▶ [SOURCE EXCERPT]
## BEGIN
The example shows that you can use _1 https://github.com/Gabriel439/Haskell-Total-Library/blob/master/src/Lens/Family/Total.hs#L73-L77
But trying something similar with _2 doesn't seem to work.

module Tuple where

import Lens.Family.Total
import Lens.Family.Stock

foo :: (Int, Bool) -> String
foo = _case
    & on _2 show

The error is:

➜  totally  cabal build
Building totally-0.1.0.0...
Preprocessing library totally-0.1.0.0...
[1 of 1] Compiling Tuple            ( src/Tuple.hs, dist/build/Tuple.o )

src/Tuple.hs:7:7:
    No instance for (Empty Int) arising from a use of ‘_case’
    In the first argument of ‘(&)’, namely ‘_case’
    In the expression: _case & on _2 show
    In an equation for ‘foo’: foo = _case & on _2 show

It seems like it might be because the tuple instance is only defined for instance Empty a => Empty ((,) a b) ...

ghc takes it as a duplicate instance if I attempt to define this instance in addition:

instance Empty b => Empty ((,) a b) where
    impossible (_, b) = impossible b

➜  Haskell-Total-Library git:(master) ✗ cabal build
Building total-1.0.1...
Preprocessing library total-1.0.1...
[1 of 1] Compiling Lens.Family.Total ( src/Lens/Family/Total.hs, dist/build/Lens/Family/Total.o )

src/Lens/Family/Total.hs:124:10:
    Duplicate instance declarations:
      instance Empty a => Empty (a, b)
        -- Defined at src/Lens/Family/Total.hs:124:10
      instance Empty b => Empty (a, b)
        -- Defined at src/Lens/Family/Total.hs:127:10

And attempting to have both parts be constraints forces you to match all cases in the function (which isn't as intended.)

Any ideas what can be done about this? Is it something simple I'm missing?
## END
▶ [STORED DATA]
## BEGIN
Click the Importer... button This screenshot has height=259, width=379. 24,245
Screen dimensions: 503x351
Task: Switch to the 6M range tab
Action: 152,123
## END
▶ [EXERCISE DESCRIPTION] Reproduce word for word the stretch of the Haskell forum post from "ghc takes it" through "Building total-1.0.1...". The material plays no part in what comes next.

▶ [ANSWER]
ghc takes it as a duplicate instance if I attempt to define this instance in addition:

instance Empty b => Empty ((,) a b) where
    impossible (_, b) = impossible b

➜  Haskell-Total-Library git:(master) ✗ cabal build
Building total-1.0.1...